2. We want to approximate $\sqrt{e}$ , which means we are looking for the value of $e^{1/2}$ .
3. The maximum error allowed in the approximation is 0.01.
4. The Maclaurin series for $e^x$ converges for all $x$ , so we can use it to approximate $e^{1/2}$ .

STEP 2

The Maclaurin polynomial for $e^x$ up to the $n$ -th term is given by:
$P_n(x) = 1 + x + \frac{x^2}{2!} + \frac{x^3}{3!} + \cdots + \frac{x^n}{n!}$
We need to find $n$ such that the error in approximating $e^{1/2}$ using $P_n(1/2)$ is less than 0.01.

STEP 3

The error in using the Maclaurin polynomial is given by the remainder term of the Taylor series, which for the function $e^x$ at $x = 1/2$ is:
$R_n(1/2) = \frac{e^c}{(n+1)!} \left(\frac{1}{2}\right)^{n+1}$
where $c$ is some number between 0 and 1/2.

STEP 4

Since $e^c$ is always positive and increases with $c$ , the maximum error occurs when $c$ is largest, that is, when $c = 1/2$ . Therefore, we can estimate the error by setting $c = 1/2$ :
$R_n(1/2) \leq \frac{e^{1/2}}{(n+1)!} \left(\frac{1}{2}\right)^{n+1}$

STEP 5

We want the error to be less than 0.01:
$\frac{e^{1/2}}{(n+1)!} \left(\frac{1}{2}\right)^{n+1} < 0.01$

STEP 6

Now we need to find the smallest $n$ such that the inequality in STEP_5 holds. We can do this by trial and error, starting with $n=0$ and increasing $n$ until the inequality is satisfied.

STEP 7

Let's start with $n=0$ :
$\frac{e^{1/2}}{(0+1)!} \left(\frac{1}{2}\right)^{0+1} = \frac{\sqrt{e}}{2}$
Since $\sqrt{e} > 1$ , this is clearly greater than 0.01, so we need to try a higher value of $n$ .

STEP 8

Now let's try $n=1$ :
$\frac{e^{1/2}}{(1+1)!} \left(\frac{1}{2}\right)^{1+1} = \frac{\sqrt{e}}{8}$
Again, since $\sqrt{e} > 1$ , this is still greater than 0.01, so we need to try a higher value of $n$ .

STEP 9

Continue with $n=2$ :
$\frac{e^{1/2}}{(2+1)!} \left(\frac{1}{2}\right)^{2+1} = \frac{\sqrt{e}}{48}$
This might be less than 0.01, but we need to check.

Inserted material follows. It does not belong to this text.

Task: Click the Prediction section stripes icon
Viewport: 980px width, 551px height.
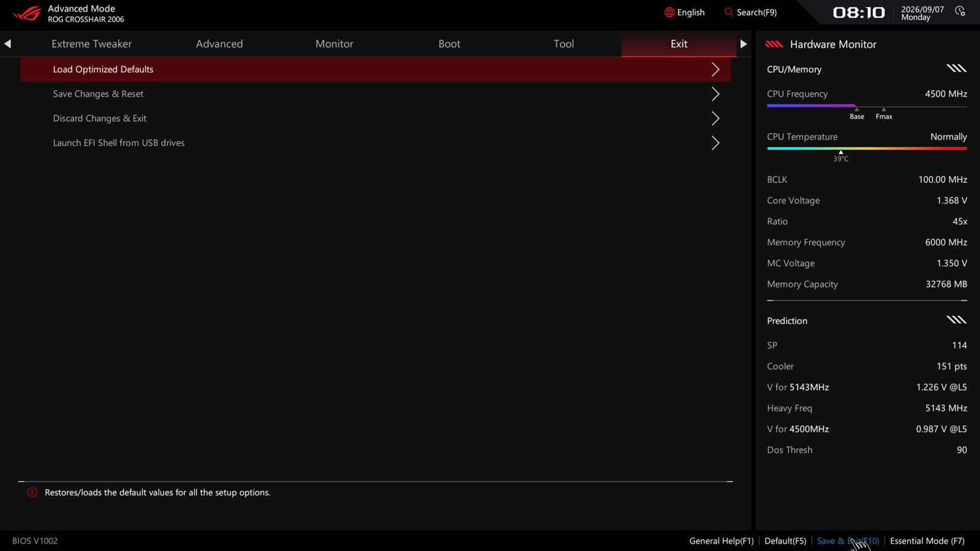Action: [x=956, y=320]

Since $e \approx 2.71828$ , we have $\sqrt{e} \approx 1.64872$ .

STEP 10

Calculate the approximate value of the error for $n=2$ :
$\frac{1.64872}{48} \approx 0.03435$
This is still greater than 0.01, so we need to try a higher value of $n$ .

STEP 11

Now let's try $n=3$ :
$\frac{e^{1/2}}{(3+1)!} \left(\frac{1}{2}\right)^{3+1} = \frac{\sqrt{e}}{384}$

STEP 12

Calculate the approximate value of the error for $n=3$ :
$\frac{1.64872}{384} \approx 0.00429$
This is less than 0.01, so $n=3$ is sufficient for the approximation.

STEP 13

Now we can write the Maclaurin polynomial for $e^x$ up to the third term to approximate $e^{1/2}$ :
$P_3(1/2) = 1 + \frac{1}{2} + \frac{(1/2)^2}{2!} + \frac{(1/2)^3}{3!}$

STEP 14

Calculate the approximation:
$P_3(1/2) = 1 + \frac{1}{2} + \frac{1}{8} + \frac{1}{48}$

STEP 15

Add the terms to find the approximate value of $\sqrt{e}$ :
$P_3(1/2) = 1 + 0.5 + 0.125 + 0.0208333 \approx 1.6458333$
The Maclaurin polynomial approximation for $\sqrt{e}$ with a maximum error of 0.01 is approximately 1.6458333.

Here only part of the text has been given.